Seaborn provides 5 categories 21 kinds of graphics as following:

1, Relational plots

• relplot()
• scatterplot()
• lineplot()

2, Categorical plots

• catplot()
• stripplot()
• swarmplot()
• boxplot()
• violinplot()
• boxenplot()
• pointplot()
• barplot()
• countplot()

3, Distribution plots

• jointplot()
• pairplot()
• distplot()
• kdeplot()
• rugplot()

4, Regression plots

• lmplot()
• regplot()
• residplot()

5, Matrix plots

• heatmap()
• clustermap()

Relational plots

relplot()

import seaborn as sns
sns.set_theme(style="ticks")

dots = sns.load_dataset("dots")

# Define the palette as a list to specify exact values
palette = sns.color_palette("rocket_r")

# Plot the lines on two facets
sns.relplot(
    data=dots,
    x="time", y="firing_rate",
    hue="coherence", size="choice", col="align",
    kind="line", size_order=["T1", "T2"], palette=palette,
    height=5, aspect=.75, facet_kws=dict(sharex=False),
)

<seaborn.axisgrid.FacetGrid at 0x2510afc7590>

import seaborn as sns
sns.set_theme(style="whitegrid")

# Load the brain networks dataset, select subset, and collapse the multi-index
df = sns.load_dataset("brain_networks", header=[0, 1, 2], index_col=0)

used_networks = [1, 5, 6, 7, 8, 12, 13, 17]
used_columns = (df.columns
                  .get_level_values("network")
                  .astype(int)
                  .isin(used_networks))
df = df.loc[:, used_columns]

df.columns = df.columns.map("-".join)

# Compute a correlation matrix and convert to long-form
corr_mat = df.corr().stack().reset_index(name="correlation")
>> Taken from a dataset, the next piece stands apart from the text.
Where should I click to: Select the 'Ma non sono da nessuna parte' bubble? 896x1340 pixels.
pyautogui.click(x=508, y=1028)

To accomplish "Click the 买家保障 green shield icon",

# Draw each cell as a scatter point with varying size and color
g = sns.relplot(
    data=corr_mat,
    x="level_0", y="level_1", hue="correlation", size="correlation",
    palette="vlag", hue_norm=(-1, 1), edgecolor=".7",
    height=10, sizes=(50, 250), size_norm=(-.2, .8),
)

# Tweak the figure to finalize
g.set(xlabel="", ylabel="", aspect="equal")
g.despine(left=True, bottom=True)
g.ax.margins(.02)
for label in g.ax.get_xticklabels():
    label.set_rotation(90)

import seaborn as sns

sns.set_theme(style="dark")
flights = sns.load_dataset("flights")

# Plot each year's time series in its own facet
g = sns.relplot(
    data=flights,
    x="month", y="passengers", col="year", hue="year",
    kind="line", palette="crest", linewidth=4, zorder=5,
    col_wrap=3, height=2, aspect=1.5, legend=False,
)

# Iterate over each subplot to customize further
for year, ax in g.axes_dict.items():

    # Add the title as an annotation within the plot
    ax.text(.8, .85, year, transform=ax.transAxes, fontweight="bold")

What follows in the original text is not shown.